By Daisuke Wakabayashi
Apple Inc. and SAP SE said they would cooperate to help developers create iPad and iPhone apps tapping the German software firm's database services and analytics, the latest move in Apple's push into the corporate world.
The companies said SAP will create a new software-development kit for iOS, Apple's mobile operating system, that can broadly access information from SAP's HANA cloud platform, one of the company's flagship products. The two companies also will collaborate on training academies for SAP developers.

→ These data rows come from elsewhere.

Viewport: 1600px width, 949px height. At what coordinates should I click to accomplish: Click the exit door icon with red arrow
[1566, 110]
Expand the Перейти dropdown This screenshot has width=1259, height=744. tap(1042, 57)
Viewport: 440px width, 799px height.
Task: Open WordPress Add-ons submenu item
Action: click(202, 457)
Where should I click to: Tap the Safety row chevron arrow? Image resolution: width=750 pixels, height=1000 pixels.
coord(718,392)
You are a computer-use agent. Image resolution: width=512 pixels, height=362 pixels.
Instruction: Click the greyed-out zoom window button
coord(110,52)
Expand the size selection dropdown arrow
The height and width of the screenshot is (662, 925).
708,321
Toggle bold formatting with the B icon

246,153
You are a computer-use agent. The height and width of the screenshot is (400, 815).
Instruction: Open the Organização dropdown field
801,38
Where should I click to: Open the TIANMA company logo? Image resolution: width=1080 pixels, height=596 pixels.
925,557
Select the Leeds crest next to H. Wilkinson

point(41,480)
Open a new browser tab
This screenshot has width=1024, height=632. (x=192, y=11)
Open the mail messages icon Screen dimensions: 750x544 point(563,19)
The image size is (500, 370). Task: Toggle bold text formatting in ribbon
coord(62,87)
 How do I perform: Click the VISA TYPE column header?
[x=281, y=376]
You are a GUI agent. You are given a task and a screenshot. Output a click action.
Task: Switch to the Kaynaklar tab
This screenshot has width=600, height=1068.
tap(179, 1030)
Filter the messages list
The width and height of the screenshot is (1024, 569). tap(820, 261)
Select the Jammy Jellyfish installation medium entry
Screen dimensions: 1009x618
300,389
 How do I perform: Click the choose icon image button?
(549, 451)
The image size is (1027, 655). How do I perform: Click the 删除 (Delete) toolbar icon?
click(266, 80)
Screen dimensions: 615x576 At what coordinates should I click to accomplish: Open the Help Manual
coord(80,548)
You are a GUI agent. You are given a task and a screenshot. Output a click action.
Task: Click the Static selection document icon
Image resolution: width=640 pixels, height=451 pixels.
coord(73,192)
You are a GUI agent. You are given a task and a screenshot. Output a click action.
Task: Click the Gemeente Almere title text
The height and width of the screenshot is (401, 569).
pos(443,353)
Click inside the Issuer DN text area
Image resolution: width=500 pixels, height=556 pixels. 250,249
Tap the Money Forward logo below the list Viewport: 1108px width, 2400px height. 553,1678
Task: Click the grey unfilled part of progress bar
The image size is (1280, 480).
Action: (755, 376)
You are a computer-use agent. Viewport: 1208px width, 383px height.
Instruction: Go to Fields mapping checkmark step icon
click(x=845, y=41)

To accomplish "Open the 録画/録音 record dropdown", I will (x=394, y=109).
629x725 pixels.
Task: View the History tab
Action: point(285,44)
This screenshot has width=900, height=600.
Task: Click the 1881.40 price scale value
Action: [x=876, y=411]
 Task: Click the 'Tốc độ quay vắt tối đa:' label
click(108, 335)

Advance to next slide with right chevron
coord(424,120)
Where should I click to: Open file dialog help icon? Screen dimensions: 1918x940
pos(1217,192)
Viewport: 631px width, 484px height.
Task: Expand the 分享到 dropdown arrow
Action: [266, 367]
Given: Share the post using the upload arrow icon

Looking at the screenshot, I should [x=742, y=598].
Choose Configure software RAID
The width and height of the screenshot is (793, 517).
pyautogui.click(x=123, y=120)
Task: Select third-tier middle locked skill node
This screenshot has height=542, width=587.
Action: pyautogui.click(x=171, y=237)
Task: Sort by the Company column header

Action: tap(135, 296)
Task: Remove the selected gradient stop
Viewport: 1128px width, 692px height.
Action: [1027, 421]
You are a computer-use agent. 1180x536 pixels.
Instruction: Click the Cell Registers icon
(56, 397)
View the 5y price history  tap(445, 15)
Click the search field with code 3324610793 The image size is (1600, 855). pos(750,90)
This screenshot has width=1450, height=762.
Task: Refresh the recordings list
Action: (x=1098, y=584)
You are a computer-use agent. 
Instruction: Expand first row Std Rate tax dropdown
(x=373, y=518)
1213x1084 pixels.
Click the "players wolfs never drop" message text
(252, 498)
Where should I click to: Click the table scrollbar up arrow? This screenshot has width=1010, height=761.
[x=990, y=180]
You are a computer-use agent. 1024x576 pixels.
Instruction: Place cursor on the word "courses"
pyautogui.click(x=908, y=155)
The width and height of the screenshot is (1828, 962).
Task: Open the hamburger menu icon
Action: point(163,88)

The partnership with SAP is part of Apple Chief Executive Tim Cook's strategy to sell more iPads and iPhones to corporations and large organizations. The initiative is especially important following a quarter in which iPhone sales declined for the first time; iPad sales have fallen for nine consecutive quarters.
As part of Apple's push into the business world, it struck partnerships with International Business Machines Corp. and Cisco Systems Inc. to make its products work better in traditional corporate environments. Last year, Mr. Cook said revenue from its so-called enterprise business reached $25 billion in the 12 months ended June 2015.
"We clearly see it as a very key growth opportunity," said Mr. Cook in an interview with The Wall Street Journal, while declining to provide an update to those figures. Mr. Cook said the partnership with SAP will be a "starting gun" for the development of workplace apps, similar to the opening of the App Store in 2008.
SAP Chief Executive Bill McDermott said the two companies hope to take the vast amounts of data in SAP's systems and provide to a broad base of corporate workers in fast, simple and easy-to-use apps.
There is no revenue sharing in the deal.
The software-development kits will begin rolling out before year-end, the companies said. The kits will allow developers to tap features of Apple hardware such as its TouchID fingerprint sensor.
HANA is a database that allows customers to retrieve information more quickly and analyze it without having to perform time-consuming intermediate operations.
Essentially, the deal aims to make it easier for developers to create Apple apps that can access the important information that sits in many SAP systems, while Apple helps developers building software on SAP systems create more user-friendly apps like the ones many workers are accustomed to using in their non-work lives.
SAP is one of the biggest suppliers of business software. The company says 76% of the world's business transactions go through an SAP system.
John Jackson, an analyst at IDC, said one of the biggest obstacles to companies adopting more mobile devices in the workplace is the difficulty in connecting apps to the information that sits in systems like SAP's.
"It's easy to see the mutual benefit," said Mr. Jackson. "This is a conspicuous missing piece."